The recognition felt a little strange. He’d always thought of harmonica as fitting into his career as a singer-songwriter, having long admired artists like Pete Townshend, Marvin Gaye, and Dylan. Music had always been a way to get his thoughts out into the world, and the harmonica a means to an end. But even after he produced two albums of original songs in 2008 and 2015, many considered him a harmonica player first and foremost. And though his first record got some favorable reviews, a record deal didn’t come, nor the resources for a full-time touring career. “There are moments of disappointment,” he says, “that come with not getting to where you think you ought to be.”
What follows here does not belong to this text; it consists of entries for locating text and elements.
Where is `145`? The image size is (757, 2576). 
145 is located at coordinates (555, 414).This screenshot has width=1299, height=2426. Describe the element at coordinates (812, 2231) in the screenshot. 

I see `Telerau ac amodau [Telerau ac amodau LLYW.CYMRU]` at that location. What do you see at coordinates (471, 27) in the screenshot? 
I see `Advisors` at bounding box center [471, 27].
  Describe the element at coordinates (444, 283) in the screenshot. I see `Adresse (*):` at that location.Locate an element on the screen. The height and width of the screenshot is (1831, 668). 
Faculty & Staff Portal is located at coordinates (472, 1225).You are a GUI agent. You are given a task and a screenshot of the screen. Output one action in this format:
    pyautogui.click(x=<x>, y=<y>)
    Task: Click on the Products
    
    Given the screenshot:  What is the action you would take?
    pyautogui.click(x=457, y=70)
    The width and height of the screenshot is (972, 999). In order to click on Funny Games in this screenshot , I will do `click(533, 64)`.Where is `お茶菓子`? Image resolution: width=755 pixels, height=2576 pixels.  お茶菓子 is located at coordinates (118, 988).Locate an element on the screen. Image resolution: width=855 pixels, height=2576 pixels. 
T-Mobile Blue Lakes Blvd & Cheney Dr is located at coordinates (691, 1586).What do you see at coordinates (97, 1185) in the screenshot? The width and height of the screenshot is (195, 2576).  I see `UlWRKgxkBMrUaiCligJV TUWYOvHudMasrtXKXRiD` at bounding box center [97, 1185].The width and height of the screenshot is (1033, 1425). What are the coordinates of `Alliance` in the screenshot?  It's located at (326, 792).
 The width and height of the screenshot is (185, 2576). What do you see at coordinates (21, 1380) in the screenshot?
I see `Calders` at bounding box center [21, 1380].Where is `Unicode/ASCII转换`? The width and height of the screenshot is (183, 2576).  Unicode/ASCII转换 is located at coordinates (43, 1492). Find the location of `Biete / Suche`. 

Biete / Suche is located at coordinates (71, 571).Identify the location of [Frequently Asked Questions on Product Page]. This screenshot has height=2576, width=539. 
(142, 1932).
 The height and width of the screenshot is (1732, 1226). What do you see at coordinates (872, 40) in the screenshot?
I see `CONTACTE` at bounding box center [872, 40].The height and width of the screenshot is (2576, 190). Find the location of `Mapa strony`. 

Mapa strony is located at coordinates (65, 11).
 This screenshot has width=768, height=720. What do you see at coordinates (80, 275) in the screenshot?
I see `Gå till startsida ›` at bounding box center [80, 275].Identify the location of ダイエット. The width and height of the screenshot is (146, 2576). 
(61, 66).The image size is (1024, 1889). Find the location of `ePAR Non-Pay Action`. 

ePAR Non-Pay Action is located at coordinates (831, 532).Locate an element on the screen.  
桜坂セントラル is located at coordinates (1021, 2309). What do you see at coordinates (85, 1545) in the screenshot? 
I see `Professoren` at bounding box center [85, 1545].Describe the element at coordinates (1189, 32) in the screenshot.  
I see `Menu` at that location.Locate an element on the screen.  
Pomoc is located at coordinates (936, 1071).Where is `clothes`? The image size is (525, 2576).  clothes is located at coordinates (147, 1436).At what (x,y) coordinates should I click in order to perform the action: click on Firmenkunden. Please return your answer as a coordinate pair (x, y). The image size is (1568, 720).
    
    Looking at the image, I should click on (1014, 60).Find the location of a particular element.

But at 51, he feels like he’s gotten past that sentiment. He and his wife have three children, and he works as a counselor at his old high school, a role he enjoys that keeps him financially stable—something he’s been grateful for during the pandemic. He recalls a recent conversation with a childhood friend who asked if it was liberating to rid himself of some of the traditional markers of success—number of gigs, crowd sizes—that the pandemic rendered obsolete. Johnson agreed.

At the end of 2020, Johnson released a single called “Float,” a folksy, atmospheric reflection on the pandemic, and his first new song in about five years. He wrote, recorded, produced, and mixed it almost entirely by himself, owning more of the process than he ever had before. “That was a great feeling,” he says, “just to get it done, to get all the little kinks ironed out, and to be able to say, ‘This is mine.’” He sang it how he wanted to sing and said what he wanted to say. For the first time in a while, he didn’t include harmonica. “Anything else that comes from it is welcome, too,” he says, “but life is too short to let it be about those things.”